Musica e integrazione: primo disco di un gruppo musicale formato da rifugiati
Si chiama “Kermesse” ed è un gruppo musicale composto da rifugiati che vivono in Italia.
Grazie a un laboratorio musicale promosso dall’associazione “Prime Italia” hanno realizzato,
dopo un anno e mezzo di lavoro, il loro primo disco, esempio di integrazione tra culture
diverse. Il servizio di Davide Maggiore:
Una sinfonia
di suoni e nazionalità asiatiche, africane e sudamericane. Così definisce il risultato
del progetto Guglielmo Micucci, presidente di “Prime Italia”, che racconta
ai nostri microfoni i primi passi dell’iniziativa, nata dal contatto diretto con i
rifugiati:
“Ci siamo resi conto come molti di loro portassero dai loro Paesi
delle competenze anche musicali: chi aveva usato degli strumenti, chi aveva cantato
e chi aveva anche semplicemente il desiderio di poter esprimere le proprie emozioni,
i propri sentimenti attraverso la musica. Abbiamo iniziato gradualmente a creare un
gruppo di persone, che ha poi costituito un laboratorio. All’interno di incontri periodici,
ha realizzato questo cd, che ha preso il nome di “Kermesse” - da dove poi nasce anche
il nome del gruppo stesso”.
La scelta della musica come mezzo d’integrazione
ha anche un significato dal punto di vista ideale e culturale, prosegue Micucci:
“Questo
strumento ci permetteva di entrare più facilmente in contatto con queste persone e
soprattutto - e questa è un po’ la peculiarità di questo lavoro - ci permetteva anche
di mostrare a queste persone quali fossero le nostre origini musicali: quindi un rapporto
paritario, per mettere insieme - veramente in una grande kermesse - tradizioni di
tutti i Paesi, inclusa l’Italia”.
Le canzoni che compongono il cd "Kermesse",
e che il gruppo sta iniziando a eseguire anche dal vivo, hanno le loro radici nella
storia stessa dei rifugiati, nel viaggio che li ha portati ad abbandonare le terre
d’origine e nella loro nuova quotidianità, raccontata agli operatori di “Prime Italia”

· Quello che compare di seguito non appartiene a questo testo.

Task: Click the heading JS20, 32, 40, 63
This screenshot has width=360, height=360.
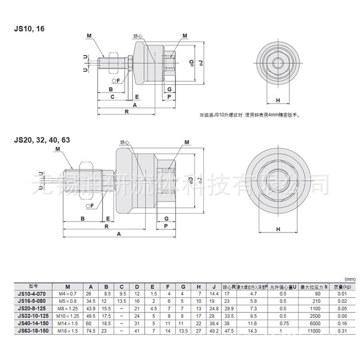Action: pos(41,140)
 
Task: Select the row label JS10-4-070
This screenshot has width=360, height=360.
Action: pos(32,293)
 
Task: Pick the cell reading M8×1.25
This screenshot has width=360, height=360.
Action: pos(68,309)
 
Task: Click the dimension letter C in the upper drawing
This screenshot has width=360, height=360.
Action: pos(112,97)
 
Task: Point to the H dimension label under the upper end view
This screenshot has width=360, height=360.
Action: pos(278,100)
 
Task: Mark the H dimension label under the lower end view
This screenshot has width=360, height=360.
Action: pos(278,230)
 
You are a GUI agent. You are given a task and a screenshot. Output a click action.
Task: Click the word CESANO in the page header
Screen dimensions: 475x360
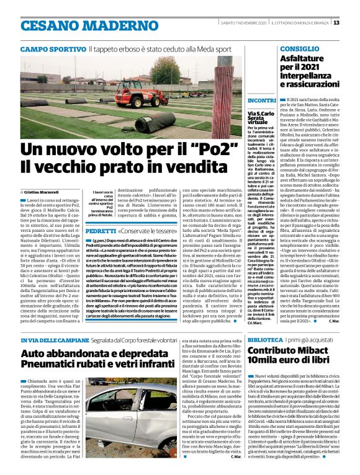pyautogui.click(x=45, y=25)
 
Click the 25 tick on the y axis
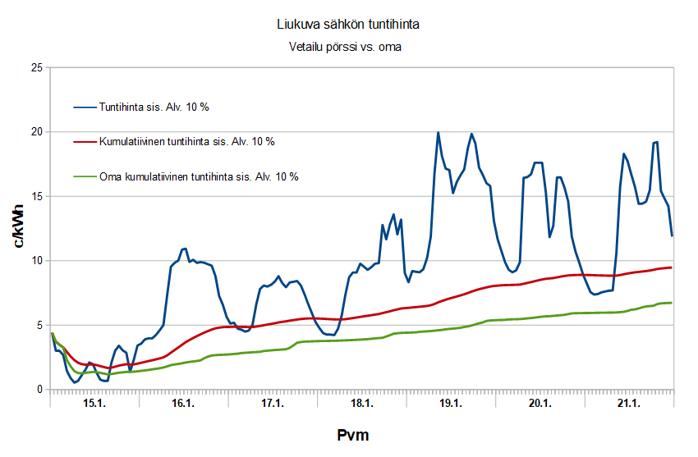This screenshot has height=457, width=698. point(36,67)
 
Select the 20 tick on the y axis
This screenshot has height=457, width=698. point(36,132)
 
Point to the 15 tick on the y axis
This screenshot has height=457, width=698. point(36,196)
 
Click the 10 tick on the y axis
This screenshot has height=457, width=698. point(36,261)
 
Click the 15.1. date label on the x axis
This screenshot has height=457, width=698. point(94,404)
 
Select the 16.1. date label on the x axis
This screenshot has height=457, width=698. point(182,404)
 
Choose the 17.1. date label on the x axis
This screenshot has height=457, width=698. point(272,404)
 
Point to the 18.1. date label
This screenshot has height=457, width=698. point(361,404)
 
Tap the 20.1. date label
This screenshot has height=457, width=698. point(540,404)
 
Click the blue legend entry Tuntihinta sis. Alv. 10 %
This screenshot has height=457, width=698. point(154,107)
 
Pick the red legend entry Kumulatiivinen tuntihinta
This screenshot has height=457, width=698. point(186,141)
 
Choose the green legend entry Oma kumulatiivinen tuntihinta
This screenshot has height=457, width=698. point(198,176)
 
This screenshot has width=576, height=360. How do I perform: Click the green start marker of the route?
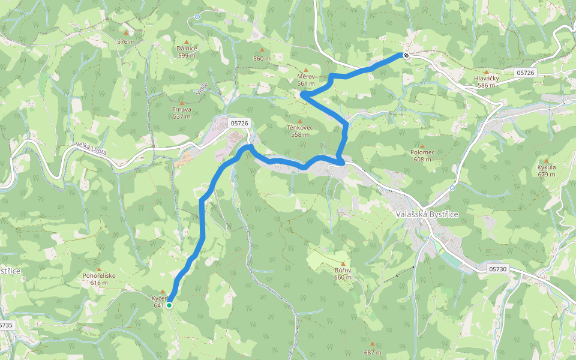pyautogui.click(x=169, y=305)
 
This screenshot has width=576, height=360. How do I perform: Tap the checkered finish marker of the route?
pyautogui.click(x=406, y=56)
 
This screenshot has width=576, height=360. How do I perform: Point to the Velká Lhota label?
pyautogui.click(x=91, y=148)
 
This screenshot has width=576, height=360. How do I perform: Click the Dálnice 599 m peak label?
pyautogui.click(x=187, y=52)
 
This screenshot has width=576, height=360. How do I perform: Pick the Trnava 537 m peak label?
pyautogui.click(x=182, y=113)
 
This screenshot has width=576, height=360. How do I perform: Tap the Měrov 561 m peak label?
pyautogui.click(x=306, y=80)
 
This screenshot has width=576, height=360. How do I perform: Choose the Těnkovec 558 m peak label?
pyautogui.click(x=299, y=131)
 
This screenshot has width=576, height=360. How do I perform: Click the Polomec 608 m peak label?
pyautogui.click(x=422, y=156)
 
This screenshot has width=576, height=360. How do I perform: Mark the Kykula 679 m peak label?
pyautogui.click(x=547, y=170)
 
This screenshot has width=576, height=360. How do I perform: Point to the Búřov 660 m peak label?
pyautogui.click(x=343, y=274)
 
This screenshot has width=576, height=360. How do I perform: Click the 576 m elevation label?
pyautogui.click(x=126, y=41)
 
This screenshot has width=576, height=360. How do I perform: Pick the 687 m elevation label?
pyautogui.click(x=372, y=352)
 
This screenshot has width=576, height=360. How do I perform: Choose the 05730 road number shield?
pyautogui.click(x=498, y=269)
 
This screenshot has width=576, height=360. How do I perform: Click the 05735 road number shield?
pyautogui.click(x=5, y=325)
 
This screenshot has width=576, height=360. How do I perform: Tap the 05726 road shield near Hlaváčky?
pyautogui.click(x=525, y=73)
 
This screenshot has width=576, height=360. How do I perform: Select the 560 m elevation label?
pyautogui.click(x=262, y=58)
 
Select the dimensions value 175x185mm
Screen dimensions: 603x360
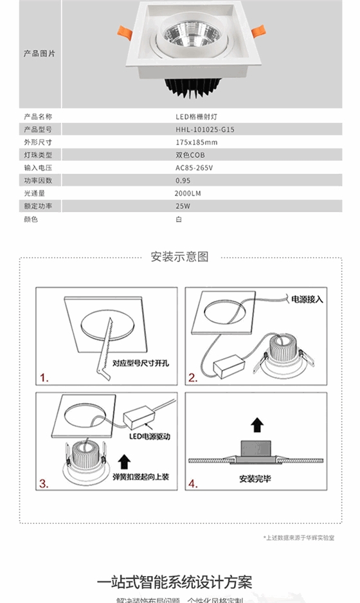[196, 142]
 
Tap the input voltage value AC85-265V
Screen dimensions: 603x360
[194, 168]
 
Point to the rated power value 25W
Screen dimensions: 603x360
[183, 206]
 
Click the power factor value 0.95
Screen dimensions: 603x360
[183, 180]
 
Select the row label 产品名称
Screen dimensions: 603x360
[38, 117]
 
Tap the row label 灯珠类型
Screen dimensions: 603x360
[38, 155]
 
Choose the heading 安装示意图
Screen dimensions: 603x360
[179, 257]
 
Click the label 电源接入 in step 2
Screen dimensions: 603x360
[307, 300]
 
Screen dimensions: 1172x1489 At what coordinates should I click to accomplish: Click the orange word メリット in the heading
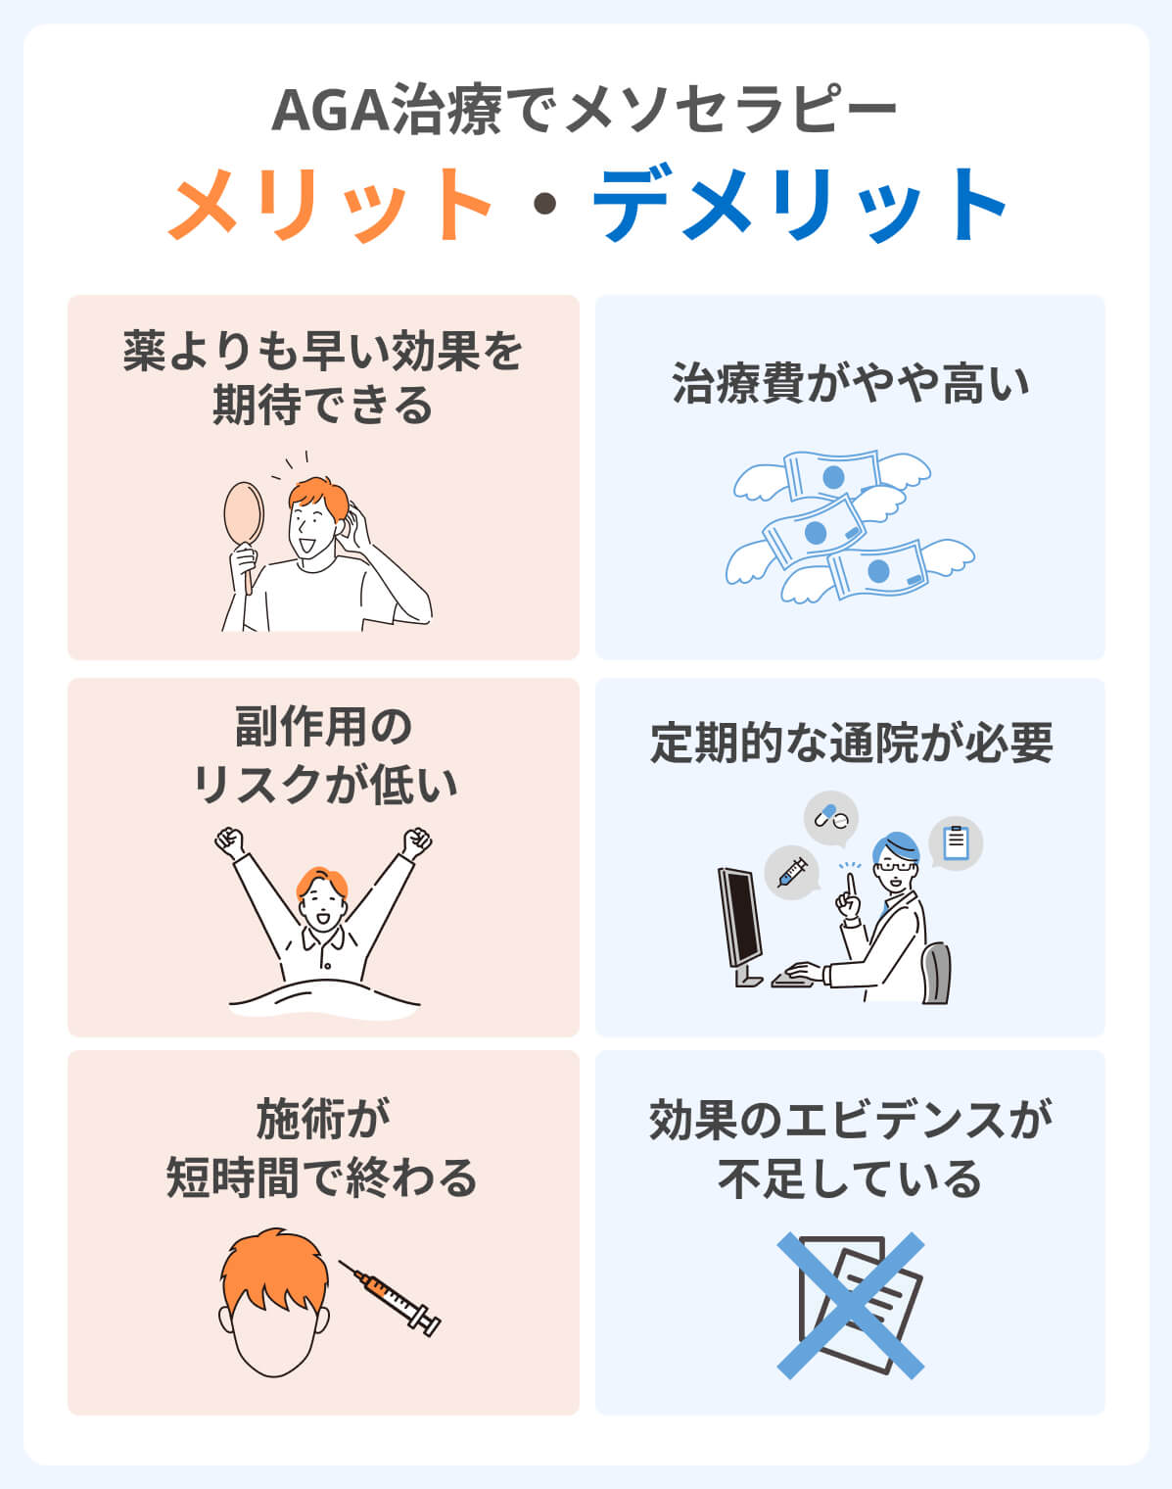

e poi trasformata in suoni ed armonie grazie anche alla collaborazione del musicista
italiano Antonio Bevacqua. A spiegarlo è ancora Guglielmo Micucci:
“I testi
di queste canzoni parlano della loro storia, della loro migrazione - purtroppo, a
volte, forzata - delle cose che hanno lasciato nei loro Paesi di origine e delle speranze
che loro hanno: la speranza del futuro, di quello che loro vorrebbero e potrebbero
realizzare”.
In qualche caso, il lavoro nel laboratorio musicale ha portato
alla scoperta di nuove abilità e talenti personali. È accaduto ad Abdoulaye,
che in Costa d’Avorio lavorava da giornalista, ed era stato chiamato a scrivere alcuni
testi del disco:
“Io non ho mai cantato, ma la storia che io volevo raccontare,
che ho scritto, la volevo raccontare in maniera un po’ più personale: quindi mi hanno
detto 'Vai, prova a prendere il microfono… Prova a cantare e vediamo che faremo…'.
Così ho preso il microfono e ho cantato. Hanno trovato che la voce era bella: è così
che ho iniziato a cantare”.
Ed è ancora Abdoulaye a spiegare quale messaggio
ha voluto trasmettere in questo modo, attraverso le sue parole e la sua voce:
“Alla
fine noi dobbiamo sempre lavorare, sempre andare avanti, perché stiamo vivendo un
momento difficile. Dobbiamo avere coraggio, perché il futuro può essere interessante.
Questo è quello che io racconto in questa canzone”.